= Document passage =

════════════════

Meghan has years of experience researching abortion access within a reproductive justice framework. Her past work examines feminist leadership and margins to center organizing practices within an abortion fund, and can be found in a special issue of Mobilization. She has worked as part of a research team with Chicago Abortion Fund to investigate abortion stigma within pro-choice communities; the results of this qualitative project impacted on-the-ground cultural and communications strategy in Chicago and Illinois. She is also currently a co-investigator on a community-engaged research project examining the gendered, racialized, and classed landscape of abortion access in Illinois after the passing of House Bill 40, which allows Medicaid funding for abortion services. This project, based at Chicago Abortion Fund, centers people who have had abortions in order to shape change.

════════════════

= Dataset section =

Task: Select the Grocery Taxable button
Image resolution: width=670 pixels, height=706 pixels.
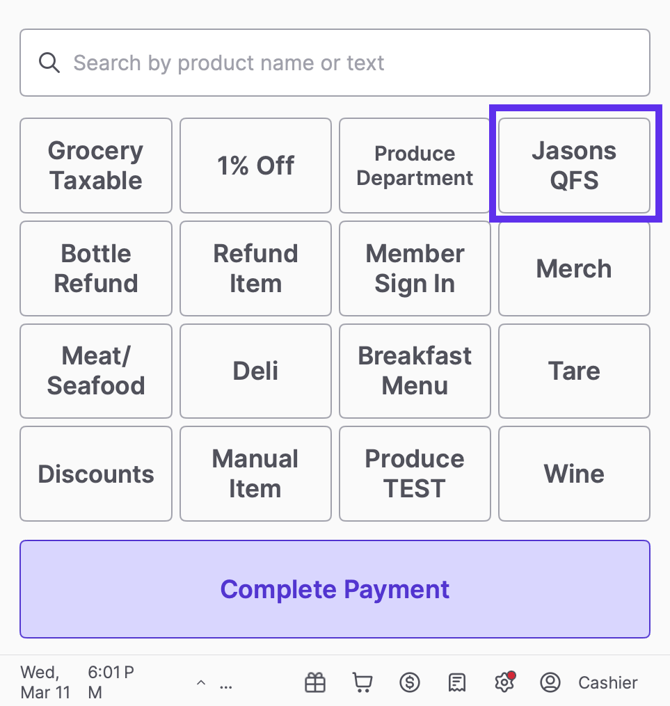Action: (x=96, y=166)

════════════════

= Work instructions =
According to the passage about Meghan's research, why does the Illinois project based at Chicago Abortion Fund center people who have had abortions? Answer in one to three sentences.

= Response to this task =
The project centers people who have had abortions in order to shape change. It is a community-engaged study of the gendered, racialized, and classed landscape of abortion access in Illinois after House Bill 40, which allows Medicaid funding for abortion services.